You can expect some close scrutiny of claims including a diagnosis of 344.61 (Cauda equina syndrome with neurogenic bladder). RHHI Cahaba GBA is initiating a widespread probe review of such home health prospective payment system claims, it says in a June 22 posting to its Web site. The topic code for this medical review will be 5THCZ.

Fiscal intermediaries may be improperly denying claims that use the KX modifier to indicate exceptions to the outpatient therapy caps, CMS admits. "These improper denials occur when some services on the claim are below the therapy cap and not billed with the KX modifier, and other services on the same claim are above the therapy cap, and billed with the KX modifier," the agency explains.

Information on properly using the KX modifier to avoid these problems is in a new MLN Matters article (SE0637) at www.cms.hhs.gov/MLNMattersArticles/downloads/SE0637.pdf.

CMS is offering pdf files of the 855 enrollment form, it says. The forms "can be filled out online and saved for future reference or to notify CMS of any future changes," a CMS spokesperson says. "This presents a significant savings in terms of time and energy for the practitioner."

Download the forms at www.cms.hhs.gov/CMSForms/CMSForms/list.asp --search for "855".

A number of home care providers are on the acquisition trail. Gentiva Health Services Inc. has acquired the assets of Lazarus House Hospice Inc. in Cookeville, TN. Lazarus furnishes hospice services in 15 counties in the certificate-of-need state, Gentiva says in a release.

Gentiva also acquired the assets of Carolina Vital Care, a home infusion pharmacy located in Charlotte, NC. The price for both deals was $4.5 million in cash, the Melville, NY-based giant says.

Almost Family Inc. has acquired the assets and business operations of Baptist Home Health Care, a Birmingham-based HHA affiliated with the Baptist Health Care System of Alabama for undisclosed terms. Baptist generated about $1.7 million in Medicare revenues in the last year, the Louisville, KY-based Caretenders parent says in a release.

And LHC Group Inc. has agreed to acquire the Kentucky assets of Somerset, KY-based Lifeline Home Health Care.
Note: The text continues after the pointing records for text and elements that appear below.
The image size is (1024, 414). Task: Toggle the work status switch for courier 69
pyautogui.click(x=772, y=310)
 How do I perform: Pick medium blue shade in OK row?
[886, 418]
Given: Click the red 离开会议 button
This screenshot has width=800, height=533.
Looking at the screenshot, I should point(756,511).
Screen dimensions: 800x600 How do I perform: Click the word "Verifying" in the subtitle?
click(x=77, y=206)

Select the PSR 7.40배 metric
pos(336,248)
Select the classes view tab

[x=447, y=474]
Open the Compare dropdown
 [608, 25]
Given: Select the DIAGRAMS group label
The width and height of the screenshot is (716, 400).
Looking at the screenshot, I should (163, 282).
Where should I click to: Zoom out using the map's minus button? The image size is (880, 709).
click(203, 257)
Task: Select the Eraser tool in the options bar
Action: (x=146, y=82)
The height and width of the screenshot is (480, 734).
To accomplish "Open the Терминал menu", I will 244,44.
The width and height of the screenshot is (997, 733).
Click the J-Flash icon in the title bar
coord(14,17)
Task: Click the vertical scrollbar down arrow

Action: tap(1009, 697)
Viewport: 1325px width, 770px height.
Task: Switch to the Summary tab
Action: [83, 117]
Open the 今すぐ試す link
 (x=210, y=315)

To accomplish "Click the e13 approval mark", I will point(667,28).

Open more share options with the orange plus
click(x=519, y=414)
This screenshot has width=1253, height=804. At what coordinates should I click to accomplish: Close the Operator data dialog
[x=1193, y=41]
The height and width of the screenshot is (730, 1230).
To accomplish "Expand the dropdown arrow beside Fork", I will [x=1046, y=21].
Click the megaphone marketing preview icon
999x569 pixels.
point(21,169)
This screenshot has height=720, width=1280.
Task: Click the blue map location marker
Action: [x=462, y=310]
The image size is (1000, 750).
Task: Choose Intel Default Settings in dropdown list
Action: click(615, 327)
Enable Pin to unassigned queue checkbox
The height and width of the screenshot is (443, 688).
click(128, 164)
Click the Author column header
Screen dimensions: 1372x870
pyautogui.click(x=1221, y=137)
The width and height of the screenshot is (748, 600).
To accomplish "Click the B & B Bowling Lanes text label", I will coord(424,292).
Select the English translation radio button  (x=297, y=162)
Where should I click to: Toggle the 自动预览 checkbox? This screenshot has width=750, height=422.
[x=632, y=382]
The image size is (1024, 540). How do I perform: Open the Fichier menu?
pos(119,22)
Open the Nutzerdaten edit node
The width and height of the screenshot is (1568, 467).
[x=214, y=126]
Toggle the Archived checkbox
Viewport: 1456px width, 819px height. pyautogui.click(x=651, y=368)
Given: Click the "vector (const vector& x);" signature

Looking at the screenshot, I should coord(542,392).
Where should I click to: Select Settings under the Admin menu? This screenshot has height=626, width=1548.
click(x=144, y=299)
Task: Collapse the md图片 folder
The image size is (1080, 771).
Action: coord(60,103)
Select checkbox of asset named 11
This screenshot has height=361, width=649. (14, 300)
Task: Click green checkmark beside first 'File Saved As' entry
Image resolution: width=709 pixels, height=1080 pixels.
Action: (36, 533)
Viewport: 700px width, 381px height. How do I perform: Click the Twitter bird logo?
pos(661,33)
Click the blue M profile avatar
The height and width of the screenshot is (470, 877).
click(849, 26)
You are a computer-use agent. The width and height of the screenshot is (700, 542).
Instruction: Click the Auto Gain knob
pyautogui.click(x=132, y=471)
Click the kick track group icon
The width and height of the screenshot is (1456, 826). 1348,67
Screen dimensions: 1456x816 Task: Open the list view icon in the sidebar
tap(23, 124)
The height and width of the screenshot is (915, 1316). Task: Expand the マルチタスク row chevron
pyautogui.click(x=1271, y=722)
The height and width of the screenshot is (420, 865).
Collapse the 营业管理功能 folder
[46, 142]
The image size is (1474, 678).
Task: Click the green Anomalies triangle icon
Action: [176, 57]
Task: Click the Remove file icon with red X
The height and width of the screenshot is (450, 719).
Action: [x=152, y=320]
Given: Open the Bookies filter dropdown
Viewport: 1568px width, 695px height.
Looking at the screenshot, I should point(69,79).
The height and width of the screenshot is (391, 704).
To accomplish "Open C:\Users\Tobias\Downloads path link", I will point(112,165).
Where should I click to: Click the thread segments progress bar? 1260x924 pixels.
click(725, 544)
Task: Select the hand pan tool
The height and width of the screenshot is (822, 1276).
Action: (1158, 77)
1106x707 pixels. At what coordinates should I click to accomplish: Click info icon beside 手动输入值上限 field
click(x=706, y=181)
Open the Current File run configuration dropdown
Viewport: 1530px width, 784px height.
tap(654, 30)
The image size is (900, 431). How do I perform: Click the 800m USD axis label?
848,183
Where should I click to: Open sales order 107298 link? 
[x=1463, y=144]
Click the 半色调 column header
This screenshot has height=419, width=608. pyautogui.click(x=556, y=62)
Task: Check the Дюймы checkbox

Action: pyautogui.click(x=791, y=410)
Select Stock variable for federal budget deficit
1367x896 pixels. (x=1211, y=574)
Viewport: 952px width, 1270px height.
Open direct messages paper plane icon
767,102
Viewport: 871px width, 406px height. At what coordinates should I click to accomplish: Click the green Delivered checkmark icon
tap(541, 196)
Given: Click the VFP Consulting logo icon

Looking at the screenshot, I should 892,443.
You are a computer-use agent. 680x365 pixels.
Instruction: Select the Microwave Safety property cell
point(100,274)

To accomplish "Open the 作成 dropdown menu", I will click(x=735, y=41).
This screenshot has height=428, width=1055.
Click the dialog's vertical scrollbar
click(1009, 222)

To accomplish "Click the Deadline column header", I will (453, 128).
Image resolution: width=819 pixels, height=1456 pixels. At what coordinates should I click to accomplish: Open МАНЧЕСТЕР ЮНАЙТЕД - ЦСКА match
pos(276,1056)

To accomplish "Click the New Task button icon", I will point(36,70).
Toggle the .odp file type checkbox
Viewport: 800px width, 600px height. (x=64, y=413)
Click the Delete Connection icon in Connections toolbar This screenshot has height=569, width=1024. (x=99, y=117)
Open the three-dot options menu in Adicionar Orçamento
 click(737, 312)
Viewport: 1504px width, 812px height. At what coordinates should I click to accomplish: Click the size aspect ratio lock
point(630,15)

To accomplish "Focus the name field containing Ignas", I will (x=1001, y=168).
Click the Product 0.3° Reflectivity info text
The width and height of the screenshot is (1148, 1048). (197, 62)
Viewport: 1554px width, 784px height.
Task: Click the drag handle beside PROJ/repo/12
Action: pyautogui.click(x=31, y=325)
The pending transaction doesn't include Lifeline's operations located outside of the certificate-of-need state, Lafayette, LA-based LHC clarifies in a release.

LHC will pay about $15 million cash for the operations that generated $23 million in revenues in 2005, it says. The deal, covering 2,400 patients and 350 employees, will be the regional chain's largest to date and is expected to close July 31.